## YOUR INSTRUCTIONS:
Find every line in the listing below that includes the word "small", then give only how many there are.

## DATA FOR THE TASK:

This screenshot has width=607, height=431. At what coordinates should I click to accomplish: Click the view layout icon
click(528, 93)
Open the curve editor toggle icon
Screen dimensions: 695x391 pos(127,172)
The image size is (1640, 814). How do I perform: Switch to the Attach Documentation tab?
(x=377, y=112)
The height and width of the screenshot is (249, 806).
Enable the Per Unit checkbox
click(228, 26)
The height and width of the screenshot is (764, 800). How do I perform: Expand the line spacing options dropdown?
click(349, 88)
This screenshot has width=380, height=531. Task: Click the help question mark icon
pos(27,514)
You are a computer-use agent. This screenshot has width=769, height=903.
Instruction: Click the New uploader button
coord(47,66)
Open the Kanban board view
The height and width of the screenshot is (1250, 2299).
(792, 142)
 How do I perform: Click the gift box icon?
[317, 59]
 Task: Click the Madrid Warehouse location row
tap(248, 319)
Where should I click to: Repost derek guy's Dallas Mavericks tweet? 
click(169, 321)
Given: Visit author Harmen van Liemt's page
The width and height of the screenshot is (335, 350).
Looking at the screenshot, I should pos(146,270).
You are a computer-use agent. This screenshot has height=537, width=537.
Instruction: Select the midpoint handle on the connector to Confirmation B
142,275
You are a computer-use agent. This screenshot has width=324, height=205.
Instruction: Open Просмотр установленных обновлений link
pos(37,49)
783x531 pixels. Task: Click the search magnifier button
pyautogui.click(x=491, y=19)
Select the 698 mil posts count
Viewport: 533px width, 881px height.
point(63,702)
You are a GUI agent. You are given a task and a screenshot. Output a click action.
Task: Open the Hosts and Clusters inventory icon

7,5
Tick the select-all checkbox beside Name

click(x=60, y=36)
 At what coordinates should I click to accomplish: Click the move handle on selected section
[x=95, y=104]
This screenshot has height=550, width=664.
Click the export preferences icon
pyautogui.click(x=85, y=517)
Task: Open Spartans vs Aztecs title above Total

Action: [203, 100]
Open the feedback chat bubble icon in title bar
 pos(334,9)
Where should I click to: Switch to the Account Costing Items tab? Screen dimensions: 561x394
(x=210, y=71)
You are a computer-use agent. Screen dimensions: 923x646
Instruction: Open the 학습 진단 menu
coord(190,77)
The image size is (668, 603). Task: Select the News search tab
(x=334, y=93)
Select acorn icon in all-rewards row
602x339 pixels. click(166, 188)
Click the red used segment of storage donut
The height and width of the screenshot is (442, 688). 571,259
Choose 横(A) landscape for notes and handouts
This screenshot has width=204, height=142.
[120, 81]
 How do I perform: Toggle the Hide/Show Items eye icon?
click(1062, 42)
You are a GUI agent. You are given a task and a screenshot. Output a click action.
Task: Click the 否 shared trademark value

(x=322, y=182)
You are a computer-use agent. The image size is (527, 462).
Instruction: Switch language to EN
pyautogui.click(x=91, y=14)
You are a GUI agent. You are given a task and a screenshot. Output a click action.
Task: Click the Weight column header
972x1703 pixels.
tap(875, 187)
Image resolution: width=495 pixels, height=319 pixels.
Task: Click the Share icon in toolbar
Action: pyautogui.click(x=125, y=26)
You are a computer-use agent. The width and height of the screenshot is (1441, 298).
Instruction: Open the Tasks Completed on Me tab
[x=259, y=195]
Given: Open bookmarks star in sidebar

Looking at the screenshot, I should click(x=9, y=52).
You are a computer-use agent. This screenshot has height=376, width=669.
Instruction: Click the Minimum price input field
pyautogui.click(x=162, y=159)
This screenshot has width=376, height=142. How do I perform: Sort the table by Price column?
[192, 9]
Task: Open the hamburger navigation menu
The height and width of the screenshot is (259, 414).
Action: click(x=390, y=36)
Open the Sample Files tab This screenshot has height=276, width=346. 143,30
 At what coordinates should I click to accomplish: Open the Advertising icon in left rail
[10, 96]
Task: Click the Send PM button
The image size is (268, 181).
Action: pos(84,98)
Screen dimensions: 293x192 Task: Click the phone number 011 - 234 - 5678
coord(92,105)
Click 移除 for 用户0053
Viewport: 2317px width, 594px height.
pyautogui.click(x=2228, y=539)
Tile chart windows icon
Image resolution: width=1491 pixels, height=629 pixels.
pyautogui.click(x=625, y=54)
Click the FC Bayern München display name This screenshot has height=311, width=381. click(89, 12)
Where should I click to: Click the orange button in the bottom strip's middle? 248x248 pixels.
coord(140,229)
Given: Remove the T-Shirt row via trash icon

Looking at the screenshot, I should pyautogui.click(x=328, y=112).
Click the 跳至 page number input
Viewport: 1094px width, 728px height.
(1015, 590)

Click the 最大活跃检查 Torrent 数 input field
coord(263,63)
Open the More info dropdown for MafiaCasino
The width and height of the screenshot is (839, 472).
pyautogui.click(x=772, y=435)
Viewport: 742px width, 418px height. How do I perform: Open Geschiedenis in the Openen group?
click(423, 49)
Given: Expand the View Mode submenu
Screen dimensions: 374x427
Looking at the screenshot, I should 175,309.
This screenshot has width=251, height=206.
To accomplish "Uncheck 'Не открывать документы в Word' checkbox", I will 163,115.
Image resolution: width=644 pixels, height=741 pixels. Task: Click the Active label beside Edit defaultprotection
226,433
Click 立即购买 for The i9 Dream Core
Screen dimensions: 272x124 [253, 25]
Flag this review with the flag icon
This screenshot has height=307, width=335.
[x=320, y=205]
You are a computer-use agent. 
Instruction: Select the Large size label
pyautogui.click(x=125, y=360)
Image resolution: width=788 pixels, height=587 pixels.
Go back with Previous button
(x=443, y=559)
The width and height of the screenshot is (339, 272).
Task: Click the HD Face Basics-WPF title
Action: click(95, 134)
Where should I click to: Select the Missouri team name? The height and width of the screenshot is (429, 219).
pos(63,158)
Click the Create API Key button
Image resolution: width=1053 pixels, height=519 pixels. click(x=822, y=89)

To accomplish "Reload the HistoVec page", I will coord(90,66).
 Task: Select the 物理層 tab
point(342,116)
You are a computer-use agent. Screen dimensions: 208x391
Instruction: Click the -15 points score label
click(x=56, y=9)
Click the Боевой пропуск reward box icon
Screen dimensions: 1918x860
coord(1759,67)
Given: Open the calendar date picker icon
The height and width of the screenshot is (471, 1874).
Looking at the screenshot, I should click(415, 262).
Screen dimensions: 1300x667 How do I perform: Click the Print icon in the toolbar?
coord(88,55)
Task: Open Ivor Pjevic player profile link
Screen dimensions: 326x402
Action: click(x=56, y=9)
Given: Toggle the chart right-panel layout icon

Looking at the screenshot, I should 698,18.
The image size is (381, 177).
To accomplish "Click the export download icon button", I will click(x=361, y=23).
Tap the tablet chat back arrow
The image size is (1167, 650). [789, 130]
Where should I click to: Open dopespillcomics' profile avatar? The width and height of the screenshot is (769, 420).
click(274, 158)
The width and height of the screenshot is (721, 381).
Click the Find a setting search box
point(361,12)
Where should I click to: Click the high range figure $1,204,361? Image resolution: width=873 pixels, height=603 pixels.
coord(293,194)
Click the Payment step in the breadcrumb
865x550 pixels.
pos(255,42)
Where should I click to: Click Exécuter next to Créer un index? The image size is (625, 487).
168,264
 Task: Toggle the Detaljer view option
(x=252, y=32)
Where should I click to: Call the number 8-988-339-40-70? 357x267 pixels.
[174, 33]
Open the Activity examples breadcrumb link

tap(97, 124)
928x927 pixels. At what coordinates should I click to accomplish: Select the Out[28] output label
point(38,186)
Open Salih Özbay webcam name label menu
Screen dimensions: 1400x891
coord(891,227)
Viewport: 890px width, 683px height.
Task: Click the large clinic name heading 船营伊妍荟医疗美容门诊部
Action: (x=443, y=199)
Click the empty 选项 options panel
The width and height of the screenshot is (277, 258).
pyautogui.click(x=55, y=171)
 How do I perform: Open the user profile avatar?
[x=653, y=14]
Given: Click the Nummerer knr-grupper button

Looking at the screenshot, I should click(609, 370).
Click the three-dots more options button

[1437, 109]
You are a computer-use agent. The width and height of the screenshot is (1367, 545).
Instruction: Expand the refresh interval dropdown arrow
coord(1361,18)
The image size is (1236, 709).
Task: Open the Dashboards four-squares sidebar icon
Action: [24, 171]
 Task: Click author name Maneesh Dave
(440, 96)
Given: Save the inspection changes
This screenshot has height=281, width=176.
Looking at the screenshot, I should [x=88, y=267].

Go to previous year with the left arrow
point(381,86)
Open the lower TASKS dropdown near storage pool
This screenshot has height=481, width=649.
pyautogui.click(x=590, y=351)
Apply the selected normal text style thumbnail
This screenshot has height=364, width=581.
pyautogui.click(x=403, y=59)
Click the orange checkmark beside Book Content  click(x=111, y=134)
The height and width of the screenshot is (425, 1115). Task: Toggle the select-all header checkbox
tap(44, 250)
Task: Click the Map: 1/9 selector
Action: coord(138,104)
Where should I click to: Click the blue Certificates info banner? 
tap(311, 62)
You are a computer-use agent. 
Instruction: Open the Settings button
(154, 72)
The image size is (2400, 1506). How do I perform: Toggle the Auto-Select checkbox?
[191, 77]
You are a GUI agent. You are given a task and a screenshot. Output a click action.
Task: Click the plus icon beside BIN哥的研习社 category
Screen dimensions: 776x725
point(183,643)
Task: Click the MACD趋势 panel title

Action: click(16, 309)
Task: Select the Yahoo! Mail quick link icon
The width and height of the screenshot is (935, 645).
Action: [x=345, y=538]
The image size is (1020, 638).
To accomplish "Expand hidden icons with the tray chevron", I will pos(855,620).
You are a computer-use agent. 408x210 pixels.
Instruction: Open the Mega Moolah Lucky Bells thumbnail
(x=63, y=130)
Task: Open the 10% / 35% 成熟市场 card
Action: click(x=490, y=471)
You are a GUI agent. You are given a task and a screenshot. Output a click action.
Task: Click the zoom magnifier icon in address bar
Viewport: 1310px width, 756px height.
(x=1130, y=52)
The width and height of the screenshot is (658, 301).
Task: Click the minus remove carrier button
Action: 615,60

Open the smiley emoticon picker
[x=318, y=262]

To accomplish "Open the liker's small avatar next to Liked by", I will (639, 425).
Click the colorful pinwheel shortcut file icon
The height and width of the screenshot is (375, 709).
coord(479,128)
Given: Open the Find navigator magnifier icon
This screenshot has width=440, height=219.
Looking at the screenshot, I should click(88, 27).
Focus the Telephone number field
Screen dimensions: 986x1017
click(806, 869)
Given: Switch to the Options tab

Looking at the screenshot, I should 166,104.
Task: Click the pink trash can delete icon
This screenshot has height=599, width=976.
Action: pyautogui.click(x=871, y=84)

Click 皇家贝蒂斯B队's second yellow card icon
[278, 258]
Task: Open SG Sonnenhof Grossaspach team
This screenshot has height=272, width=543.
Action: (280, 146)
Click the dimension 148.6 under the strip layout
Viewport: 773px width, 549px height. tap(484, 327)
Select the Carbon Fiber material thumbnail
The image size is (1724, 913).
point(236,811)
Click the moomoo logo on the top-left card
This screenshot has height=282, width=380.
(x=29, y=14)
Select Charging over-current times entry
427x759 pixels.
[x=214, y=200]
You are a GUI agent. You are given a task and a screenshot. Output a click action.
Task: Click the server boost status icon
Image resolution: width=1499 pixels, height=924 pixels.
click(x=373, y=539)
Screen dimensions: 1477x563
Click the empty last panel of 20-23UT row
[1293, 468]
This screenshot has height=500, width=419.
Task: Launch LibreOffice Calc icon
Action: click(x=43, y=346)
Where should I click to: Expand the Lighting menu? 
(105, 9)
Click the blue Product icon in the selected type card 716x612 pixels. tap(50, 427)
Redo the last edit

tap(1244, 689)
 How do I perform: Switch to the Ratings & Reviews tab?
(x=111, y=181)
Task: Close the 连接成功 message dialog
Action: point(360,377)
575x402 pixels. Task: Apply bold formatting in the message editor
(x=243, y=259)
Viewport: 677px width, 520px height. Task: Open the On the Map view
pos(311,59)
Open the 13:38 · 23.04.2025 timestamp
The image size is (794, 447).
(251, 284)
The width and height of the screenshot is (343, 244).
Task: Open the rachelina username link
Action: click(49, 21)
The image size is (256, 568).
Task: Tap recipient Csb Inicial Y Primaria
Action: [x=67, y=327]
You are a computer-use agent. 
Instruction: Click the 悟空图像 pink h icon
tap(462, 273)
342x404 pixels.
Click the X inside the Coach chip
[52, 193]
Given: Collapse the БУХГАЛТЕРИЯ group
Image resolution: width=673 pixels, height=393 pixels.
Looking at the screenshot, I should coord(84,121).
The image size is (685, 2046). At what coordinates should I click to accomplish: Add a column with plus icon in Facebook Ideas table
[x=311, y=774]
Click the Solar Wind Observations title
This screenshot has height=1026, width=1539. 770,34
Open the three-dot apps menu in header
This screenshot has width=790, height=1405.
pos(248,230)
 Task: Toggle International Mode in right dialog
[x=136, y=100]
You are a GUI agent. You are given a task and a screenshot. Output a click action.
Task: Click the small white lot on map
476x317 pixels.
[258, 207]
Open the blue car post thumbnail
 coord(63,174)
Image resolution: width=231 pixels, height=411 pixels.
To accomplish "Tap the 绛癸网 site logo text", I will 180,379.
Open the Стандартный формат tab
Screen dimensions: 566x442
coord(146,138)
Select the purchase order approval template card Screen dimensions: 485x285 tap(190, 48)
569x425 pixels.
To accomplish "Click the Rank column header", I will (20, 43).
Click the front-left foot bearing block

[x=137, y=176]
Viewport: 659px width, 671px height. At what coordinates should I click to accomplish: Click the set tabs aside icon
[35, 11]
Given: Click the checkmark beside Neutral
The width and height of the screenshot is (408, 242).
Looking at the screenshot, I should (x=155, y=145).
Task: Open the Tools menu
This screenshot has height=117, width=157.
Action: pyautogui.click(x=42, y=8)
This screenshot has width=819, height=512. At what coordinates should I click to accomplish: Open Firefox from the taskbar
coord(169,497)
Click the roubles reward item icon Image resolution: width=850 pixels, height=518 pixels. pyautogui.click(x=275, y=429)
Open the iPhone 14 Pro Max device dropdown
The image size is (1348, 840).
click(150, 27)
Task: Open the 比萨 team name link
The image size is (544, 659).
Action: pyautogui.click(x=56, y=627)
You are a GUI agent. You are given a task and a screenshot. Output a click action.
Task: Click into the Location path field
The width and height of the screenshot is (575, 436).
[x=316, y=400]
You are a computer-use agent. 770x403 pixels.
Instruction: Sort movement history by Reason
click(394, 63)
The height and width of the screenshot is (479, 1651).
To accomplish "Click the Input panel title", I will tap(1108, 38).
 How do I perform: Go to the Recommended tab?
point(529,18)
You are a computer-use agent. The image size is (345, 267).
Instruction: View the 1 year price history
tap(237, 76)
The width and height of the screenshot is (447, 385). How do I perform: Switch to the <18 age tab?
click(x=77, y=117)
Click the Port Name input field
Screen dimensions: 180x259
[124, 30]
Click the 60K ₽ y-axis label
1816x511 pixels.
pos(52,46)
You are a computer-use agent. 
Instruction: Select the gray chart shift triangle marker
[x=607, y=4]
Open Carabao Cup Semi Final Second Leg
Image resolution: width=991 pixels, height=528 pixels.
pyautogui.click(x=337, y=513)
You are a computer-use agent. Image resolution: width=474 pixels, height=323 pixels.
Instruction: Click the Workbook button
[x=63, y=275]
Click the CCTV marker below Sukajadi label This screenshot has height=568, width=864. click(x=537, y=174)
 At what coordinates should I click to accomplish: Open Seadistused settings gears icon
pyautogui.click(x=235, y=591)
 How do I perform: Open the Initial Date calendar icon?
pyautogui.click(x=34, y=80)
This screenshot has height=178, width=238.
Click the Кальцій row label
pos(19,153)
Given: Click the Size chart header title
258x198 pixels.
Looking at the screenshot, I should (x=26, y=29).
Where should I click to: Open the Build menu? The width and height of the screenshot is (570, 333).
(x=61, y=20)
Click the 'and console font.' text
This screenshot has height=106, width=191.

## COMPLETED EXERCISE:
2